In next week's post I will tell you about Stozier's Woods, which lined the lake road and was one of our favorite places to play.

Wednesday, March 4, 2015

Second Chances: Morning Exercise

Most of my research pointed me to a 100,000 word writing goal for a Memoir.
I wrote 103,000 words.
The editors - sifters - were kind, but would not let it slide. They pulled things back to 95,000.
During rewrites, I was able to ease back toward 100,000 words.
It's a struggle: What to keep and what to take out.

My son William said, "Look, dad, every writer I know understands that you might have to lose some of your babies." Don't wig out.

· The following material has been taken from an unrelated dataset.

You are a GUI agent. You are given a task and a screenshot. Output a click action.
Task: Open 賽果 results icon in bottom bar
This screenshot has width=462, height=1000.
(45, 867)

It's a metaphor. Some stories, some tangents and some anecdotes just need to be left on the sifting table. It was painful.

But, I kept everything that I cut in a separate file. So, we'll call these periodic posts - Second Chances. They won't be presented in full chapter form, but as simple little tangents.

Morning Exercise

My Papa R.C. used to laugh and say, "We are genetically lazy people. And, we are really good at what we do." That was his way of saying, "Work smart and don't work hard," which you've probably heard from more reputable sources.

As boys, I can tell you that we weren't lazy. We had a huge yard to mow - one that took three little boys all day to cut working in shifts. We also had household chores to do. As we got older, we were asked to help out around the family meat house.

I don't know what caused my daddy to think that we three boys were becoming slothful, lazy bums. I think he was manipulated by the media (that's our go-to excuse for everything, right?) into believing - in 1968ish - that all young people were becoming drug-crazed hippies. We were in Atlanta one Saturday, at the Fox Theatre, and driving down Peachtree Street, daddy slowed and said, "Look at those damn worthless hippies."

I think he probably decided then and there that we were not going to become hippies. Not under his watch. Mind you - none of us had even reached puberty much less considered running off to California with Jefferson Airplane. I was in third grade before he let me have anything but a buzzed haircut. He buzzed it himself. (More about this in the 2016 sequel to Brookwood Road).

"We are going to start getting up every morning at 6 a.m. and running down the road," he announced one night. "I think it will be good for you to exercise and stay healthy." We thought he was crazy. I actually thought he was trying to run some pre-adolescent weight off me, and disguising his motive by forcing my brothers to run, too.

So, the next morning, no kidding, he rousted us out of bed, marched us out in the cold and dark to Brookwood Road. We began a forced jog up the road toward our grandparents' house and back. Daddy ran with us.

The next morning, he overslept and forgot to get us up.

The morning after that, he said we would just run in the late afternoon. I remember that it rained. We wanted to run in the rain. He said no. Dang.

And, I don't remember ever running more than that one morning.
In fact, honestly, the word exercise never came up again.

"Are we going to run anymore?" I asked him.
"Don't you have recess in school?" he shot back.